Une telle organisation peut être recommandable lorsque l'entreprise privée est insuffisante, ou trop difficile à contrôler, ou trop accoutumée à des pratiques contestables, dangereuses pour l'avenir des forêts. L'Etat peut, dans ce cas, soit créer des entreprises publiques concurrentes du secteur privé, soit assurer à une grande entreprise publique le monopole de l'exploitation des ressources. Il se donne ainsi les moyens de réanimer, ou d'assainir les activités «économiques» liées à la forêt. Parallèlement, il peut créer progressivement des entreprises spécialisées dans la transformation plus ou moins poussée des bois, et la vente de produits semi-finis (scieries) ou même finis.

La mise en valeur des ressources touristiques et récréationnelles de la forêt, chasse comprise, qui peut présenter un très grand intérêt économique pour certains pays, peut justifier elle aussi, le cas échéant, la création d'entreprises publiques spécialisées, si l'on estime que l'administration chargée de la gestion doit concentrer ses efforts sur d'autres objectifs (conservation, aménagement en vue de la production ligneuse, etc.).

On aboutit ainsi à la conception d'une administration forestière chargée seulement des tâches d'autorité, ou cumulant ces tâches avec la gestion du domaine, et d'une ou plusieurs entreprises publiques assumant «l'industriel et le commercial» et, le cas échéant, le «touristique».

Toutefois, le choix d'une organisation complexe présente divers inconvénients: en premier lieu, la dispersion des responsabilités dans le domaine de la politique forestière peut nuire à la bonne coordination des actions et diluer l'autorité dont peut espérer disposer pleinement une administration forestière omnicompétente.

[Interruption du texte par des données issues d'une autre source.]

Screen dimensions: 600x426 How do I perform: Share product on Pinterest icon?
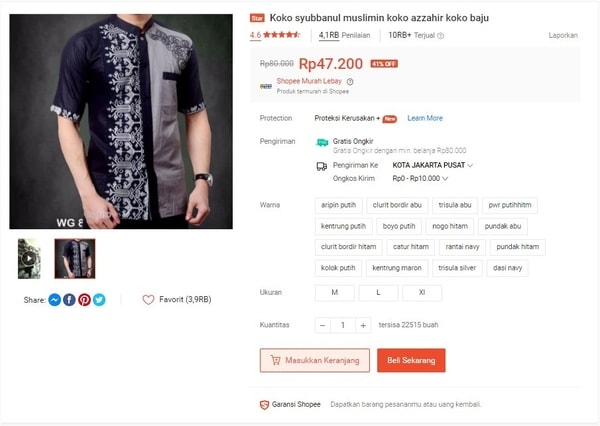coord(84,300)
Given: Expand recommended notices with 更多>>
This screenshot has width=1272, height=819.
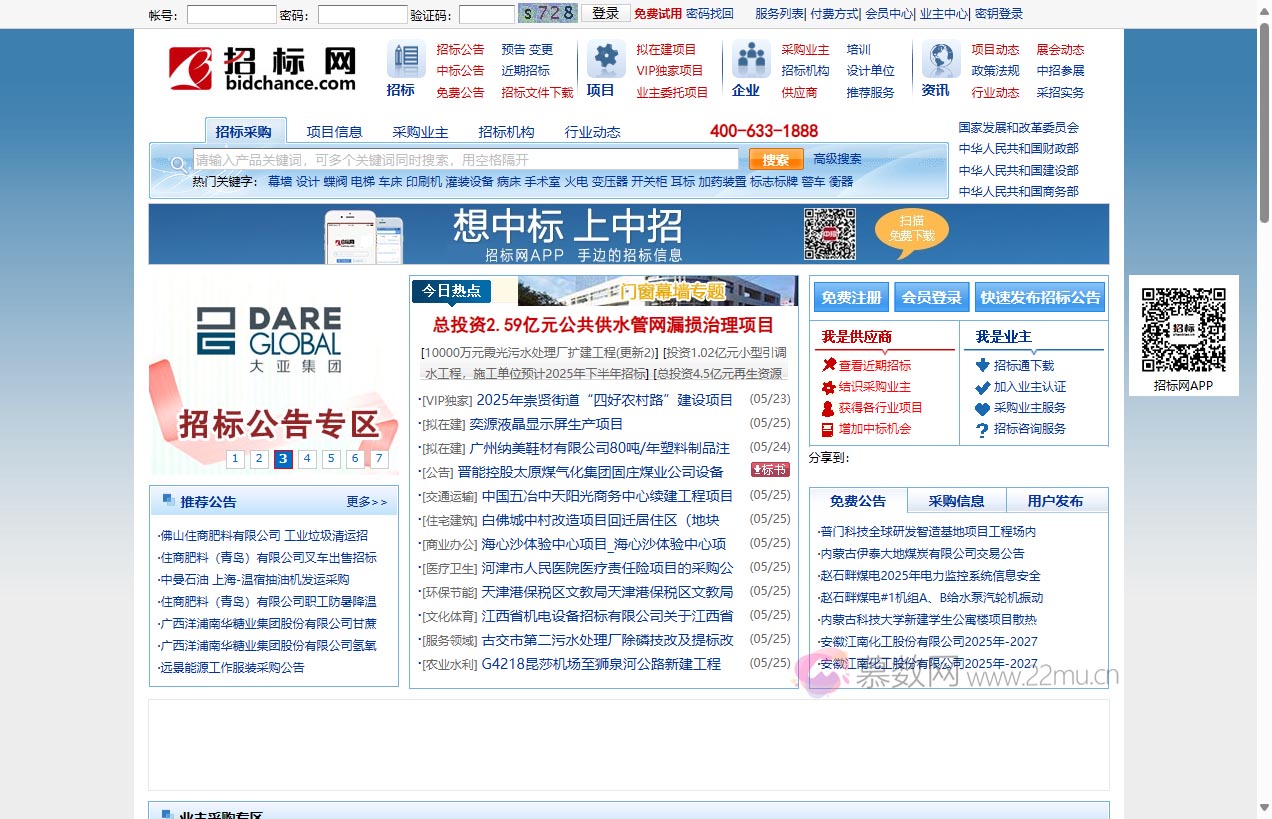Looking at the screenshot, I should pos(364,500).
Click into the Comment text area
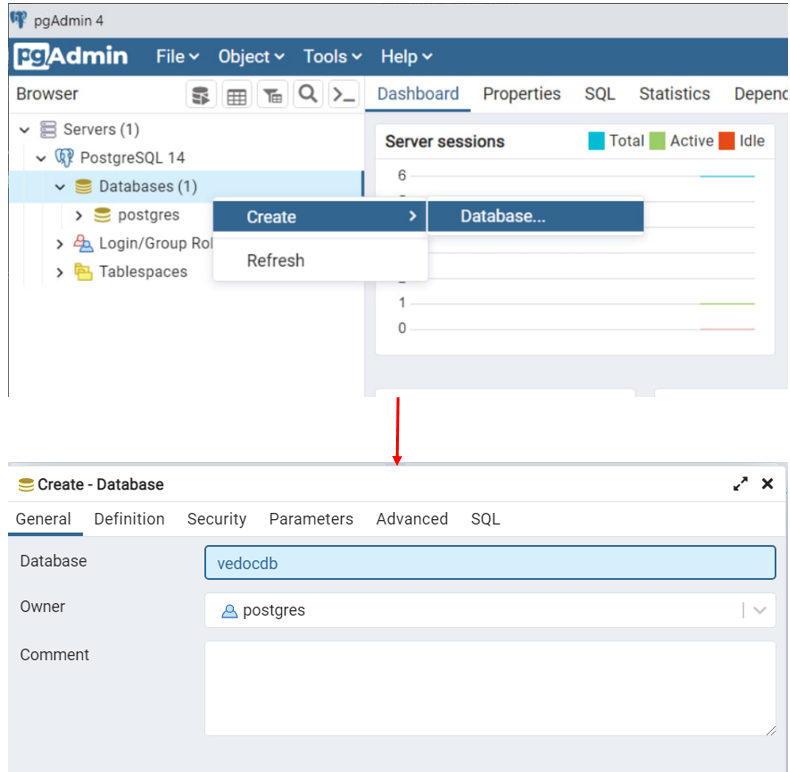The width and height of the screenshot is (790, 772). pos(490,689)
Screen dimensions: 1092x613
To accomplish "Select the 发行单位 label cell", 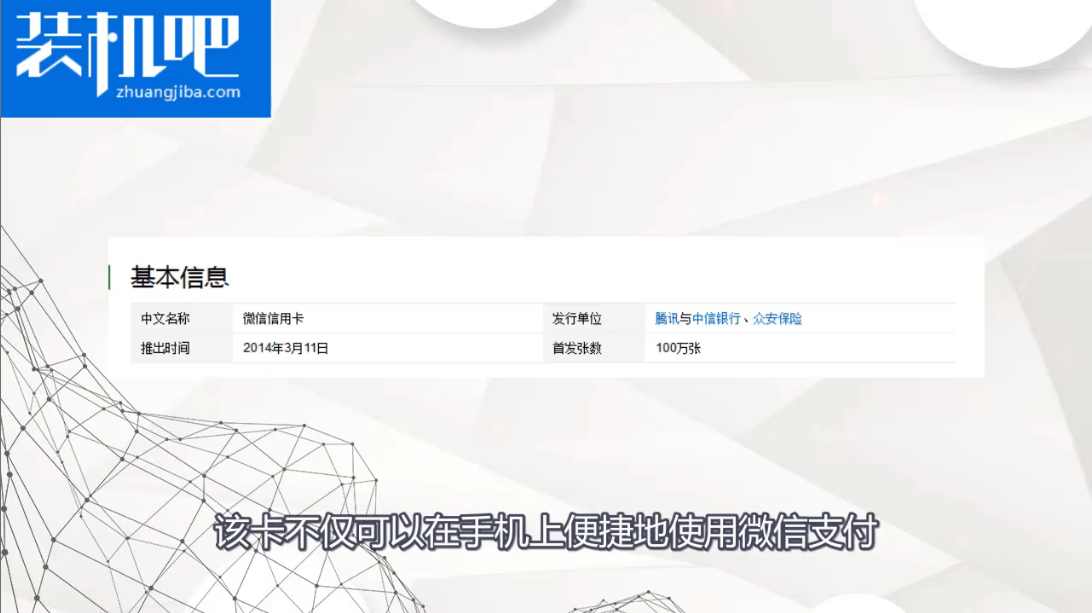I will 577,319.
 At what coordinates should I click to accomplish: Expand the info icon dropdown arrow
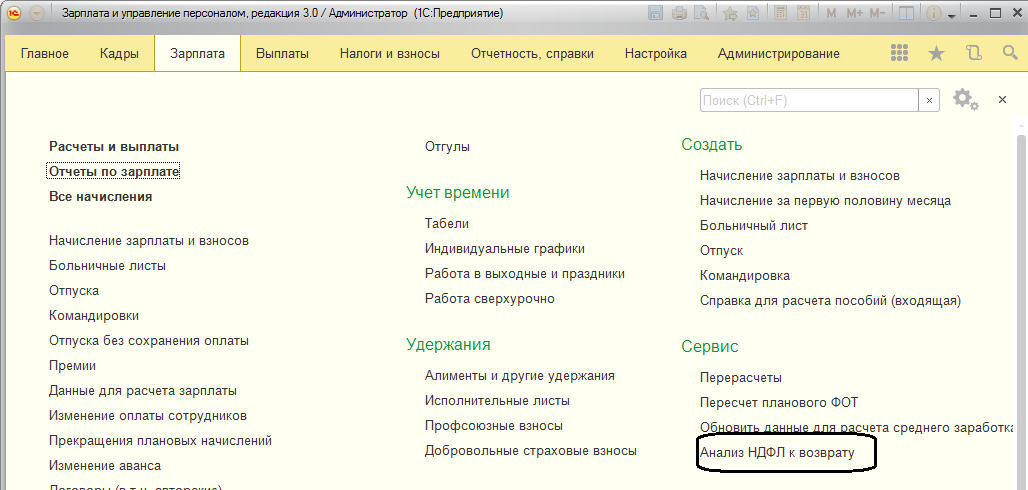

En outre, et surtout, une organisation complexe risque d'être décevante si les effectifs de personnel qualifié que le pays peut mobiliser ne suffisent pas à remplir rapidement des structures aussi élaborées. En pareil cas, on peut être conduit à ne pourvoir, pendant de trop longues années, que les emplois de l'administration centrale ou ceux des grandes villes. Or, des actions forestières efficaces ne sont concevables qu'autant que les cadres techniques régionaux et locaux, ainsi que la main-d'œuvre qualifiée nécessaire aux entreprises forestières, qu'elles soient d'Etat ou privées, sont effectivement à pied d'œuvre.

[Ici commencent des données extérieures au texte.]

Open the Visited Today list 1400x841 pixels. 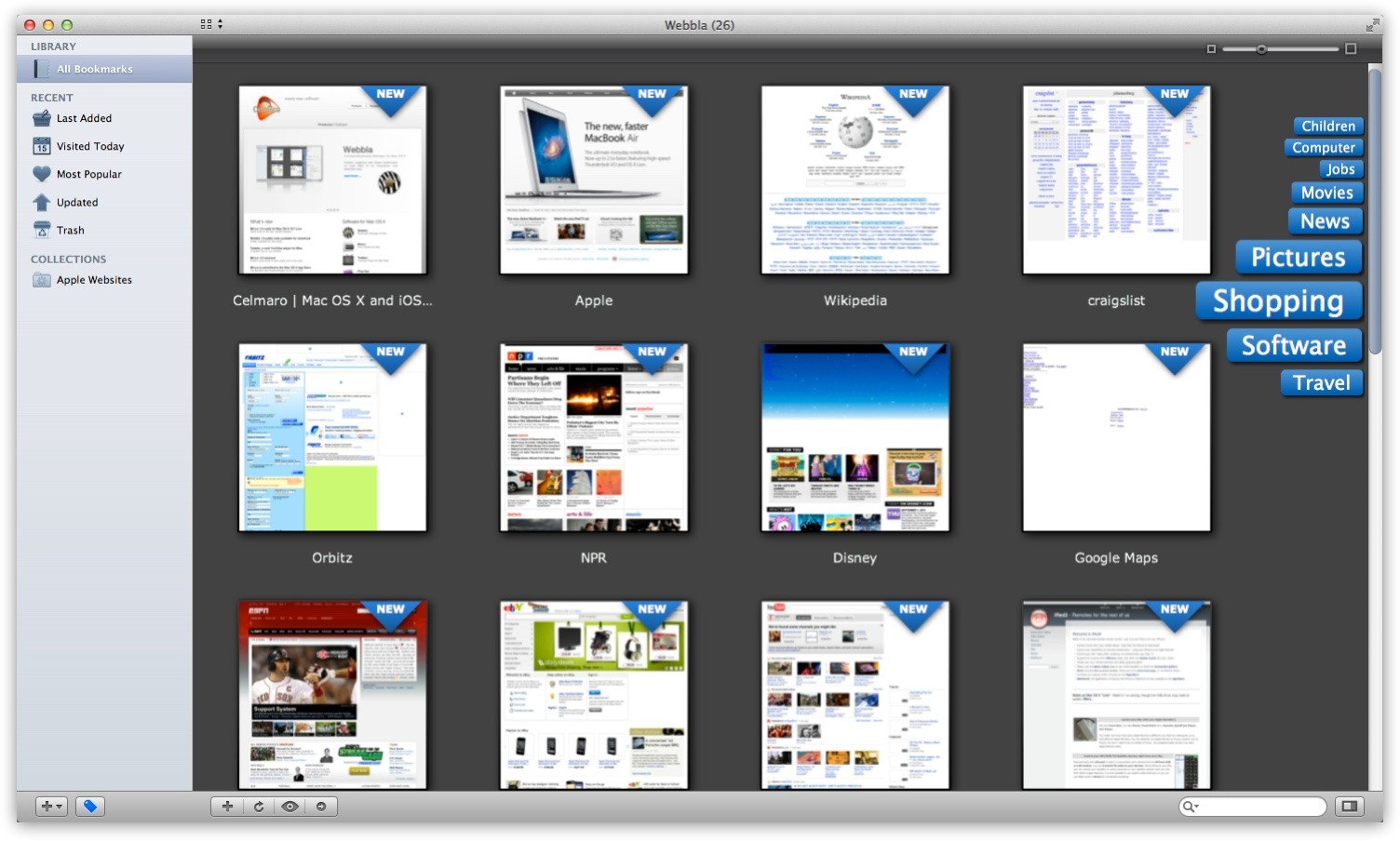(x=89, y=146)
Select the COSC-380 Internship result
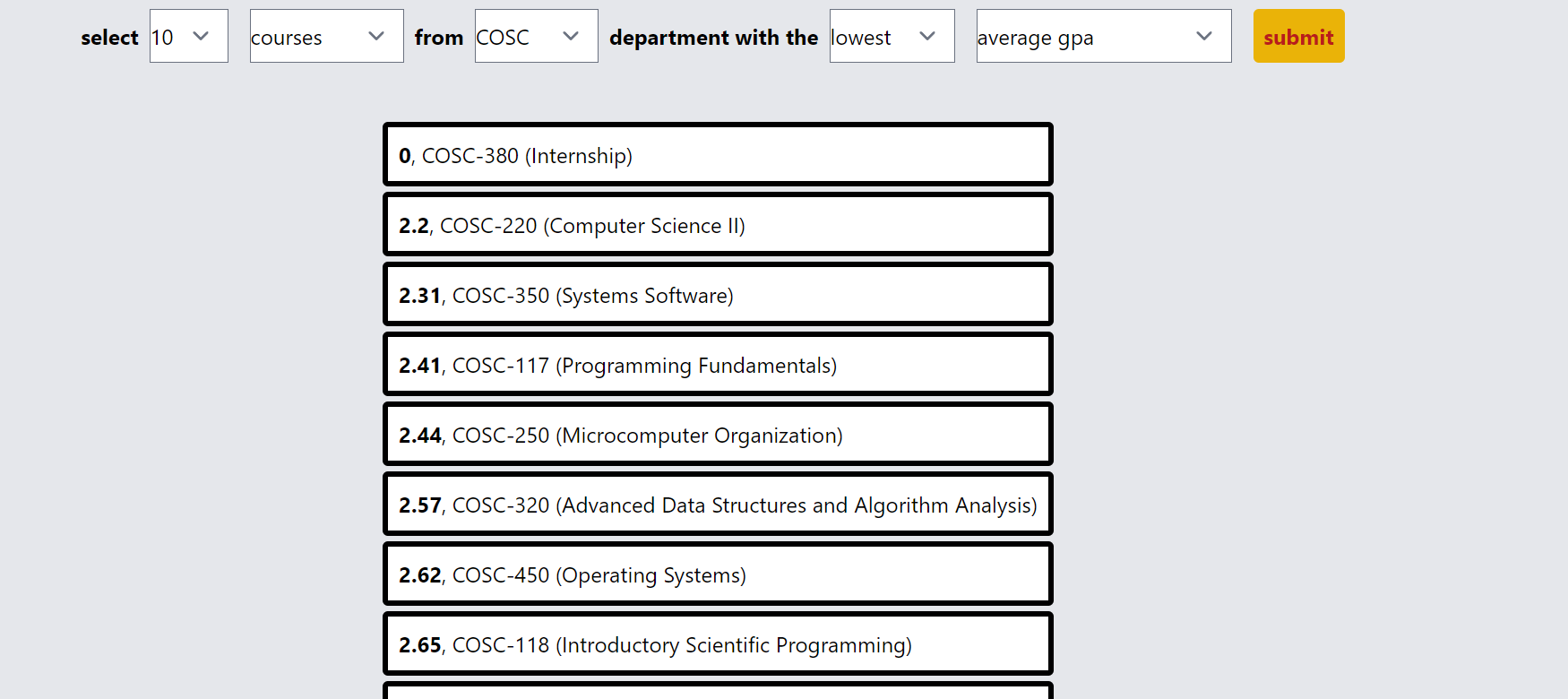1568x699 pixels. [718, 154]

Trop souvent, il est vrai, la répartition du personnel sur le terrain est plus la conséquence de circonstances passées qui n'ont plus leur raison d'être aujourd'hui, que le résultat d'une analyse rationnelle des besoins réels des opérations forestières. Par exemple, leur implantation a été maintenue alors que de profondes modifications sont survenues dans les moyens de communication ou le développement de certains centres urbains. Dans de nombreux cas, un «redéploiement» des moyens en personnel sur le terrain apparaîtra donc comme une tâche urgente et importante quelle que soit la structure adoptée.

Les réflexions qui précèdent aideront peut-être les responsables, dans les pays en développement - et, qui sait, dans d'autres pays - à s'interroger afin d'établir un diagnostic les structures administratives de leur pays sont-elles capables:

a) De faire face aux besoins de la collectivité nationale?

b) De tirer le meilleur parti des possibilités de développement forestier?